بِسْمِ اللّٰهِ الرَّحْمٰنِ الرَّح۪يمِ

وَمَا جَعَلْنَٰهُمْ جَسَدًا لَّا يَأْكُلُونَ ٱلطَّعَامَ وَمَا كَانُواْ خَٰلِدِينَ ﴿٨

Biz onları yemek yemez birer cesed olarak yaratmadık. Onlar (bu dünyâda) ebedî de değillerdi.

— Hasan Basri Çantay

ثُمَّ صَدَقْنَٰهُمُ ٱلْوَعْدَ فَأَنجَيْنَٰهُمْ وَمَن نَّشَآءُ وَأَهْلَكْنَا ٱلْمُسْرِفِينَ ﴿٩

Sonra biz onlara olan va'd (imiz) in doğruluğunu gösterdik de hem kendilerini, hem kimleri diliyorsak onları kurtardık. İftiracıları ise helak etdik.

— Hasan Basri Çantay

لَقَدْ أَنزَلْنَآ إِلَيْكُمْ كِتَٰبًا فِيهِ ذِكْرُكُمْۖ أَفَلَا تَعْقِلُونَ ﴿١٠

Andolsun, size öyle bir kitab indirmişizdir ki (bütün) zikir (ve şeref) iniz ondadır.
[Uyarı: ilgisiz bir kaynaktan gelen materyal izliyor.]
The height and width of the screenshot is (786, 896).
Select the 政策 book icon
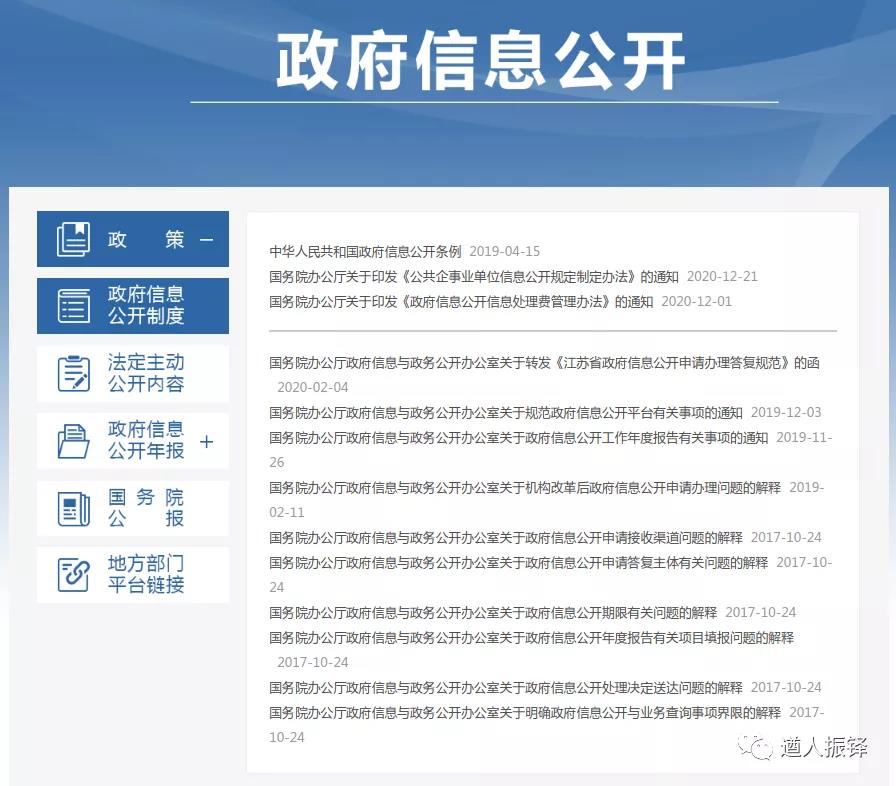pos(74,238)
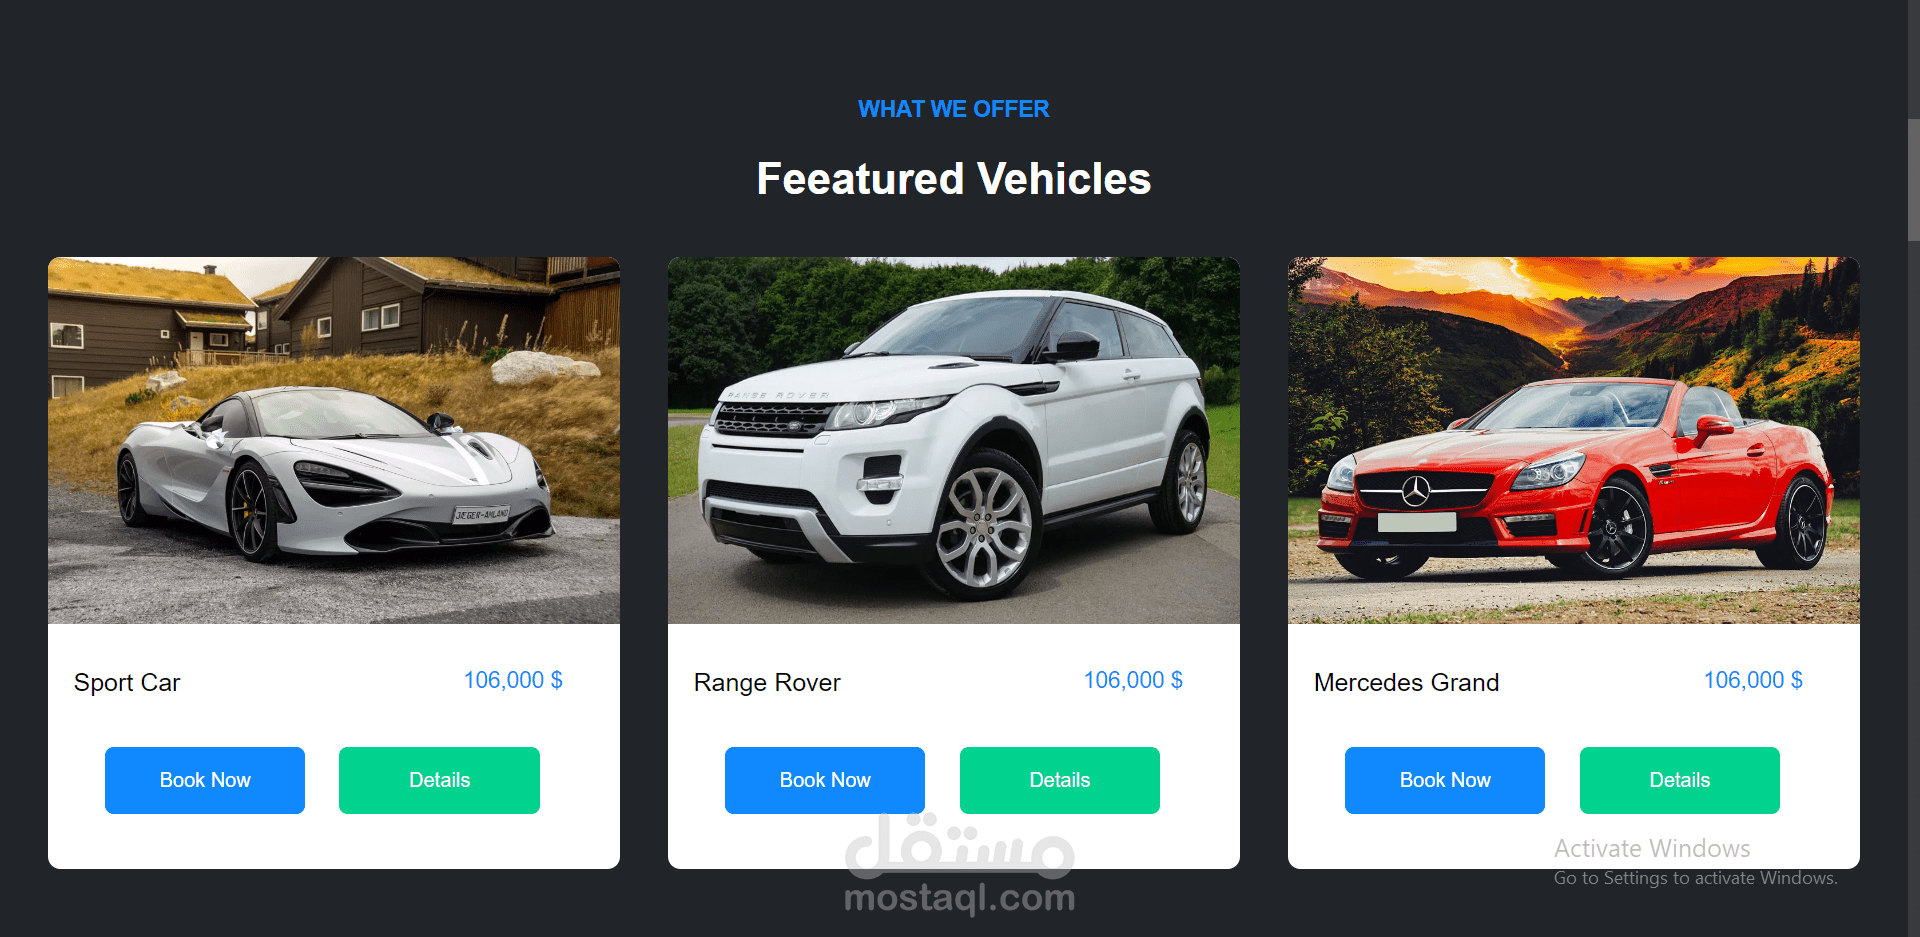1920x937 pixels.
Task: Select the red Mercedes convertible photo
Action: [1574, 441]
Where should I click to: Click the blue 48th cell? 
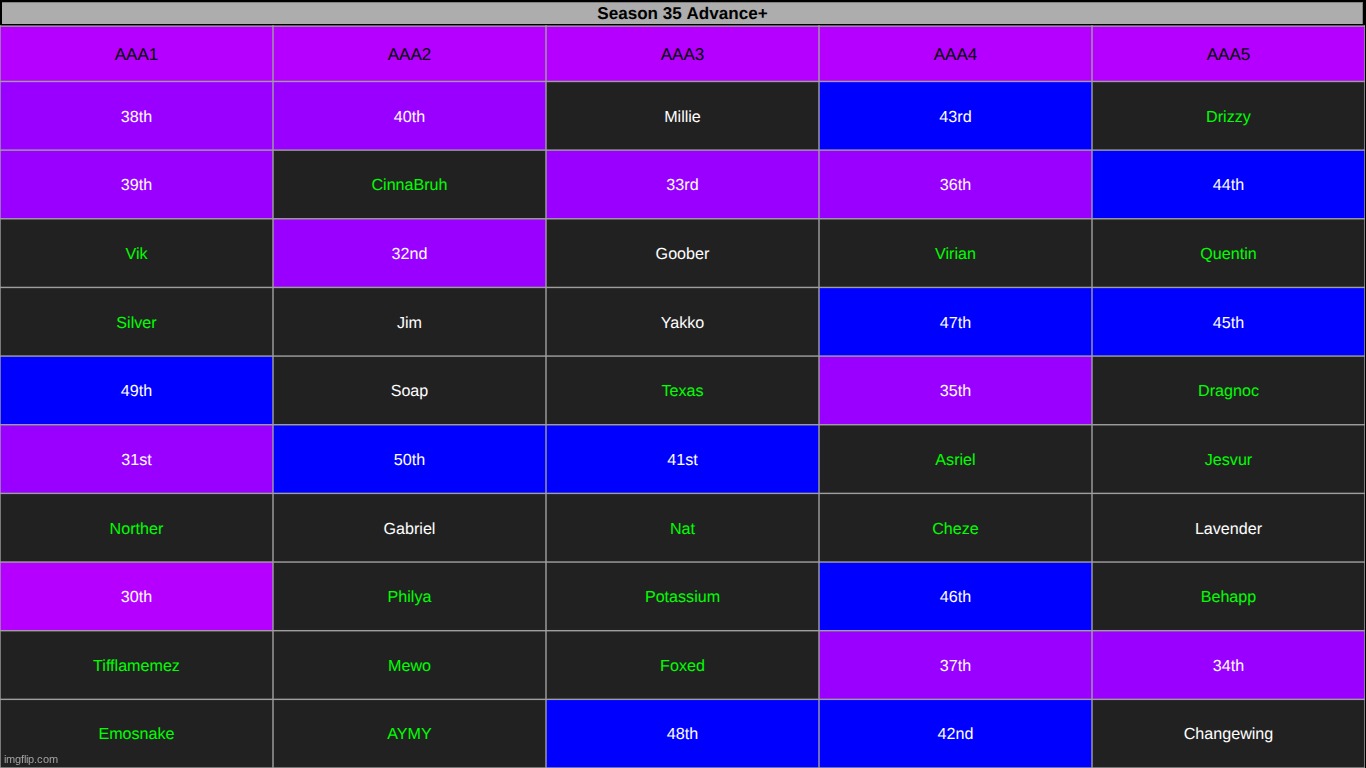pos(682,734)
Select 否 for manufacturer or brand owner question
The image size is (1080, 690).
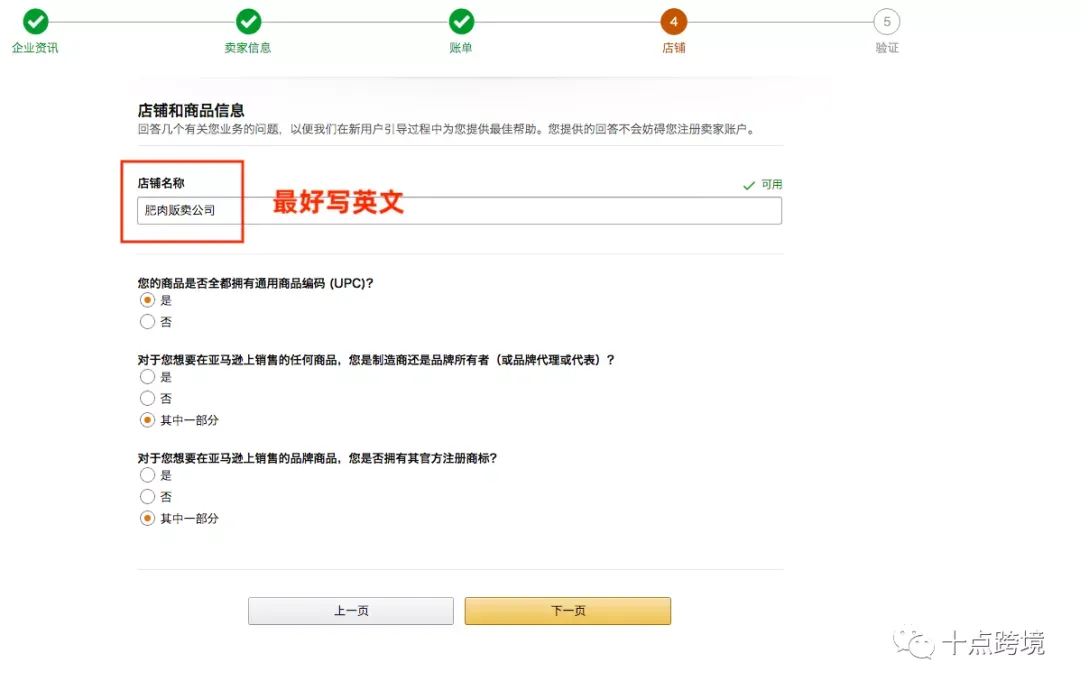[148, 398]
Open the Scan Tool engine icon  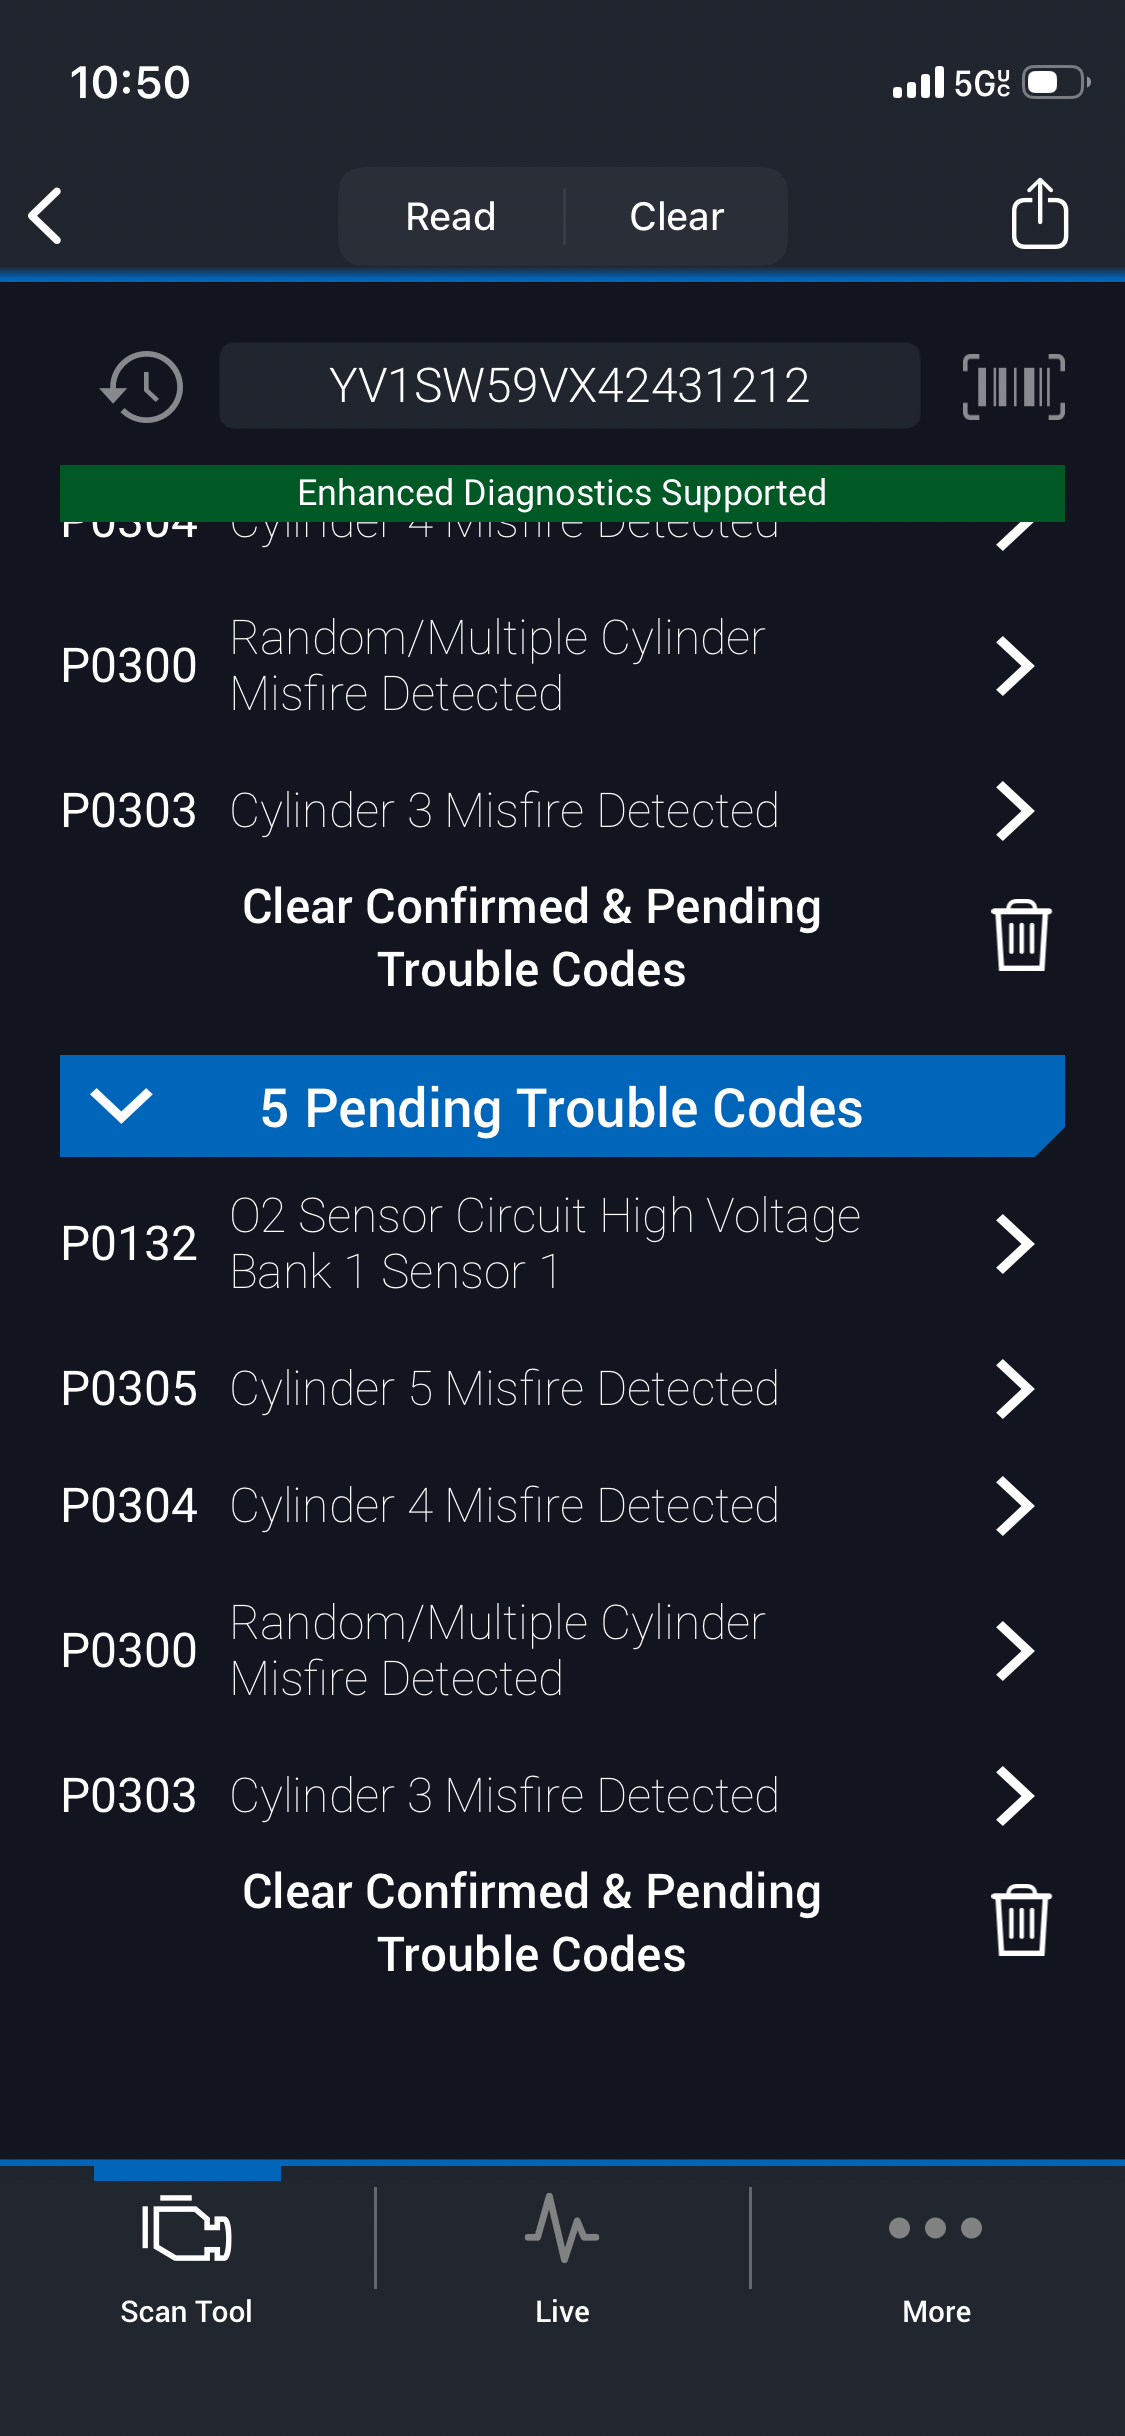click(x=187, y=2228)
Haalâ akıllanmıyacak mısınız?

— Hasan Basri Çantay

وَكَمْ قَصَمْنَا مِن قَرْيَةٍ كَانَتْ ظَالِمَةً وَأَنشَأْنَا بَعْدَهَا قَوْمًا ءَاخَرِينَ ﴿١١

Biz (küfür ve) zulmeden nice memleketi kırıb geçirdik, sonra ardından da diğer kavm (ler) i yaratdık.

— Hasan Basri Çantay

فَلَمَّآ أَحَسُّواْ بَأْسَنَآ إِذَا هُم مِّنْهَا يَرْكُضُونَ ﴿١٢

(Evet), onlar azabımızı his (ve müşahede) etdikleri zaman hemen oralardan harıl harıl kaçıyorlardı.

— Hasan Basri Çantay

لَا تَرْكُضُواْ وَٱرْجِعُوٓاْ إِلَىٰ مَآ أُتْرِفْتُمْ فِيهِ وَمَسَٰكِنِكُمْ لَعَلَّكُمْ تُسْـَٔلُونَ ﴿١٣

(Onlara:) «Kaçmayın, içinde bulunduğunuz refaha, yurdlarında dönün, çünkü sorguya çekileceksiniz» (denildi).

— Hasan Basri Çantay

قَالُواْ يَٰوَيْلَنَآ إِنَّا كُنَّا ظَٰلِمِينَ ﴿١٤

Dediler: «Ne yazık bize! Biz hakıykaten zaalimler idik».

— Hasan Basri Çantay

فَمَا زَالَت تِّلْكَ دَعْوَىٰهُمْ حَتَّىٰ جَعَلْنَٰهُمْ حَصِيدًا خَٰمِدِينَ ﴿١٥

Nihayet biz onları biçilmiş bir ot, ocakları sönmüş (bir kül yığını) haaline getirinceye kadar dâima feryadları bu (söz) olmuşdur.

— Hasan Basri Çantay

وَمَا خَلَقْنَا ٱلسَّمَآءَ وَٱلْأَرْضَ وَمَا بَيْنَهُمَا لَٰعِبِينَ ﴿١٦

Biz göğü de, yeri de, ikisinin arasında bulunan şeyleri de oyuncular (ın işi) olarak yaratmadık.

— Hasan Basri Çantay

لَوْ أَرَدْنَآ أَن نَّتَّخِذَ لَهْوًا لَّٱتَّخَذْنَٰهُ مِن لَّدُنَّآ إِن كُنَّا فَٰعِلِينَ ﴿١٧

Eğer biz bir eğlence edinmek isteseydik onu kendi canibimizden edinirdik elbet. Biz (böyle) yapanlar da değiliz.

— Hasan Basri Çantay

بَلْ نَقْذِفُ بِٱلْحَقِّ عَلَى ٱلْبَٰطِلِ فَيَدْمَغُهُۥ فَإِذَا هُوَ زَاهِقٌۚ وَلَكُمُ ٱلْوَيْلُ مِمَّا تَصِفُونَ ﴿١٨

Hayır, biz hakkı baatılın tepesine (indirib) atarız da o, bunun beynini parçalar. Bir de görürsünüz ki bu, yok olub gitmişdir. (Allaha karşı) vasf (ve isnâd) etmekde olduğunuz (iftiralar) dan dolayı yazıklar olsun size!